= Audience (play) =

Audience is a 1991 play by British playwright Michael Frayn.

The play works on the idea that the characters in the play are actually watching the audience, expecting them to perform. The playwright of the "play" is also in the audience. The comedy ensues as Frayn holds a mirror up to the audience, and they see their own foibles as audience members.

The characters are Joan, an elderly woman in her sixties, who is not entirely focused on playing with her daughter, Helena, in her forties. Charles pays more attention to his companion than to the play. His companion, Amanda, is terrified of seeing anyone she knows with Charles.

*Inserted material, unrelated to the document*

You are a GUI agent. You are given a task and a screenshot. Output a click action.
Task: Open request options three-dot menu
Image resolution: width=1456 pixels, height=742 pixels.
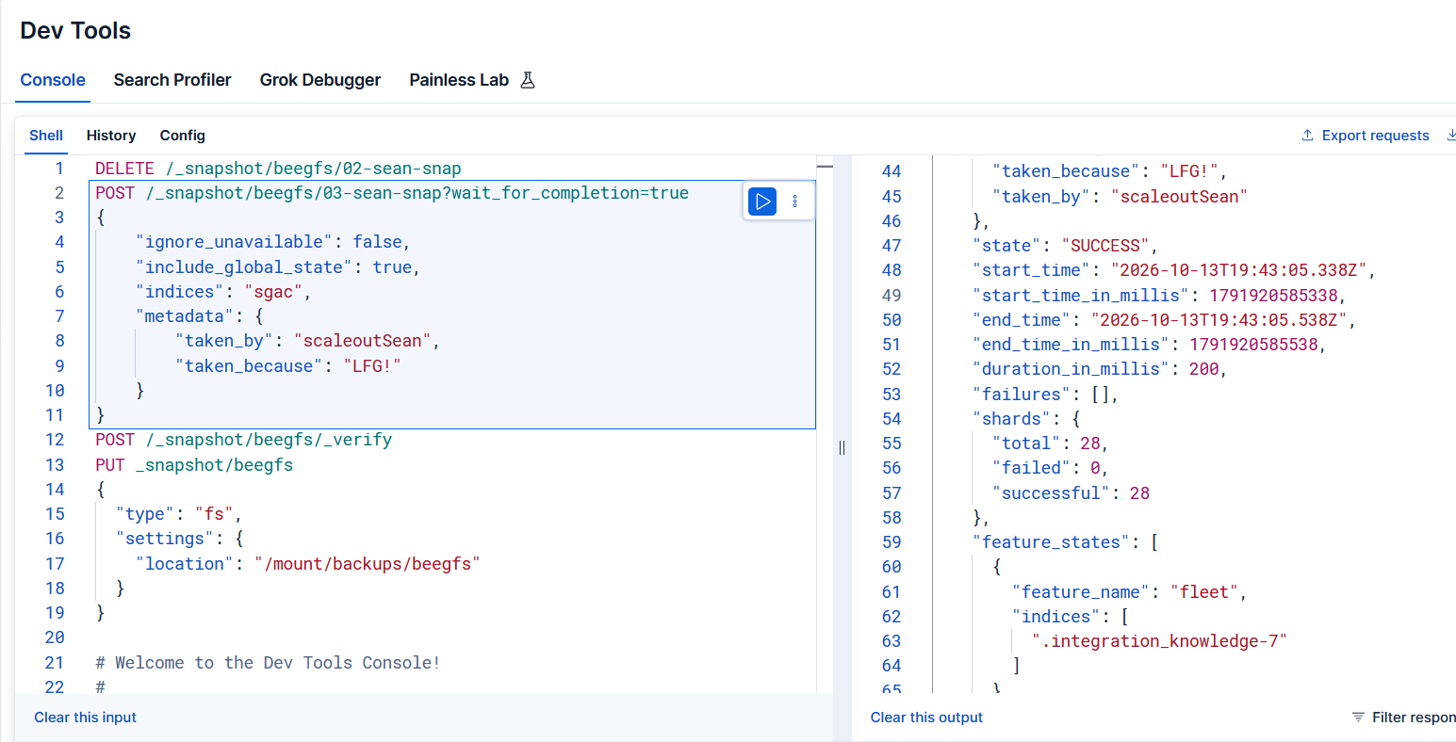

Bobbie is an American lady in her fifties who is with her fellow American husband, Merrill, in his seventies. Quentin is a drama teacher who is with a drama student, Lee, who does not want to be there. Eileen, Reginald, and Wendy are a family. Wendy does not want to be there, but it is her birthday treat.

== Characters ==
The Usherette — An usherette who doesn't enjoy her job and just tries to get it done with haste. Often makes mistakes.

Joan — An elderly woman taken to see a show by her daughter Helena. Gets distracted often and is not entirely concentrating on the show. Notices a man in the Audience who looks very familiar.

Helena — A woman in her thirties or forties taking her mother, Joan out to see a play. She is embarrassed when she realizes the play is very sexual. She is worried about her husband Christopher, who is in the wild with his friend Charles.

Charles — A very suave man who is taking his girlfriend Amanda out on a date to the theater. His wife believes he is at his Wildlife with his friend Christopher.

Amanda — A very beautiful woman who is being taken on a date with her boyfriend Charles to the theatre while her husband is in Germany. Is constantly worried that someone she knows will see her on her affair with Charles.

Quentin — A man who enjoys going to the theatre and only came to see this show in order to see this one actor he adores. He later discovers that his favorite actor has been replaced by an understudy.

Lee — Quentin's protégé, he is taking AP Drama and has to sit through a play with Quentin. He doesn't enjoy it until a teenage girl named Wendy arrives and grabs his attention.

Merrill — A senile old man who cannot help but fall asleep all the time. He often says random non-sequitur things.

Bobbie — Merrill's elderly wife, who spends most of her time and energy keeping her husband in line.

Reginald — A stressed, beta-male husband who arrives late with his wife and daughter.

Eileen — Reginald's equally stressed, "bitchy" wife who constantly gives Reginald abuse.

Wendy — A very shy teenager who reluctantly goes to watch a play with her embarrassing parents.